CHARLESTON - Friday night's football matchup between Charleston and Caruthersville will feature one program that's on the rise and another that's trying to stay on top.

Charleston, owners of three straight district championships, have laid claim as one of the premier Class 2 teams in Southeast Missouri.

Caruthersville, with two impressive victories to start the 2003 season, are hoping to keep the resurgence going at Marshall Stadium Friday night at 7:30.

David Gilmore, who guided the Hayti Indians to the Class 1 state championship game last season, is running things in Caruthersville now.

(Photo)
Ashton Farmer
And he took the offense he used at Hayti with him.

"We're no-huddle and we try to move the ball as quickly as we can," said Gilmore. "We preach to our kids that we're playing basketball on grass. We're full-court pressing. We call our offense the machine and we just want to keep the machine rolling."

So far, so good for Gilmore's offense.

The Tigers have eclipsed the 50-point mark in each of their first two games.

But they will be hard-pressed to turn that trick against the Bluejays, who broke into the Class 2 state rankings after Week 1, but lost to arch rival Sikeston last Friday 21-12.

"Sikeston was able to run the ball pretty effectively on (Charleston)," said Gilmore. "With our running back Jimmy Jackson, we hope to get him enough touches to do some similar things that Apollo (Patterson) did last week against them. With our spread offense, we ought to be able to utilize some space and get some key blocks to spring Jimmy a couple times."

Jackson, a 1,500-yard rusher last year, has picked up where he's left off. He has 531 yards rushing on 36 carries for nearly 15 yards per carry. He broke out of the gates in Week 1 against Lone Oak, Ky., for 323 yards on 20 carries.

Also, quarterback Rogers VanAusdall has throw for 338 yards, completing 23-of-31 with four touchdowns and two interceptions.

"We try to wear people out by the third and fourth quarter," said Gilmore. "If you look at our record so far, we've out-scored our opponents 75-15 in the second half.
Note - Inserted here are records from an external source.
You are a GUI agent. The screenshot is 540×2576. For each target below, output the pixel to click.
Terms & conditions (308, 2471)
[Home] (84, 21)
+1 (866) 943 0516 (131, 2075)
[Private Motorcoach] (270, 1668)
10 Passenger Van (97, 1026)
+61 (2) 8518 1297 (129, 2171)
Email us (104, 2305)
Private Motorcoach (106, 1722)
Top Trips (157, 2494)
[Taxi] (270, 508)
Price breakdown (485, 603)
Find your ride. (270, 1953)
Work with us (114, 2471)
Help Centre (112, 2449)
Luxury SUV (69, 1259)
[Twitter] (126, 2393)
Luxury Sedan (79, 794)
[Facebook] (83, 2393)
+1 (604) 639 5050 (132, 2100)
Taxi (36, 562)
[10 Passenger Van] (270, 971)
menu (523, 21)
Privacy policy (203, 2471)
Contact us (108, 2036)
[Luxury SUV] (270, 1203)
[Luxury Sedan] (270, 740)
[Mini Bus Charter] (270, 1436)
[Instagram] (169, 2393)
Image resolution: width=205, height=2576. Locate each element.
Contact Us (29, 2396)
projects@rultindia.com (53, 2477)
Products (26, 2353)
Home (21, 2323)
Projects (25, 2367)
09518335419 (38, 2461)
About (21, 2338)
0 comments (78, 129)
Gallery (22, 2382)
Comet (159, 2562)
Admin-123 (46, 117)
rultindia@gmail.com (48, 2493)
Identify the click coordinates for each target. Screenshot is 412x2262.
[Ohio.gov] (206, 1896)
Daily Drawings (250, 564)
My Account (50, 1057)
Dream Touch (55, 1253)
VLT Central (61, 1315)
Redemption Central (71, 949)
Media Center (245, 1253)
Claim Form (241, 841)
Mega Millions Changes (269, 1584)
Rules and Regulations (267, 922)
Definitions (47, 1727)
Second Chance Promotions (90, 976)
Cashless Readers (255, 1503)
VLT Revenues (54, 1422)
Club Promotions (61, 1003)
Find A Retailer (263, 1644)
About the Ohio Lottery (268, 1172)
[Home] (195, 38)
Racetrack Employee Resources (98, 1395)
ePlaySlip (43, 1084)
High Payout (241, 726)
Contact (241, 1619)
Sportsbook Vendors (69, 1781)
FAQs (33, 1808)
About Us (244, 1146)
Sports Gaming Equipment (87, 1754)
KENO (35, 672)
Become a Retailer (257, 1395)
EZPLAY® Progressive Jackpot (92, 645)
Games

That's where we've won our first two ballgames."

Meanwhile, the Bluejays have struggled offensively.

Freshman Joseph Watts has found the most success after two games, rushing for 56 yards on 15 carries with a touchdown last week against Sikeston.

Bobby Clark, Trentez Lane and quarterback A.H. Marshall have all run with minimal success, combining for 99 yards on 43 carries.

But the Bluejays were able to move the ball through the air last week as Marshall was 12-of-24 passing for 145 yards.

Tight end Ashton Farmer, at 6-foot-6, provides matchup nightmares for smaller defensive backs, as does 6-foot-3 freshman receiver Justin Clark.

Farmer leads the team with nine catches for 93 yards.

"They've got probably the tallest receiving corps that we're going to see this year," said Gilmore. "Anytime you've got two kids like that, it causes problems. I know Coach (Brent) Anderson is used to playing power football, but I can see he's trying to utilize those big guys in the passing game."

While Caruthersville's offense has been rolling the defense has allowed 21 points per game, something that Gilmore thinks will improve.

"We're putting people on the field that can run to the football," said Gilmore. "We're not concerned about what grade they're in or how big they are -- we want 11 guys to the football, and be mean when you get there. That's what I lived on my four years at Hayti and that's what we're doing here at Caruthersville."

Charleston's team has been carried by its defense so far this year. The Bluejays limited Kennett to just seven points in Week 1. And they contained Sikeston's offense for the most part.

The team allowed 21 points to the Bulldogs, but two drives started deep in Bluejay territory.

Although Caruthersville defeated Charleston 46-27 last year, Gilmore thinks this year's game could solidify his team as a major player in Class 2.

"I think this is a statement game for our program because it's going to set the tone for our conference," said Gilmore. "If we can get on top and beat Charleston this week, it will put us in the driver's seat in the conference with New Madrid and Dexter coming up down the road. The next five weeks of our schedule are going to be brutal, but it's going to get us in tune to play our district and get us ready for the state playoffs."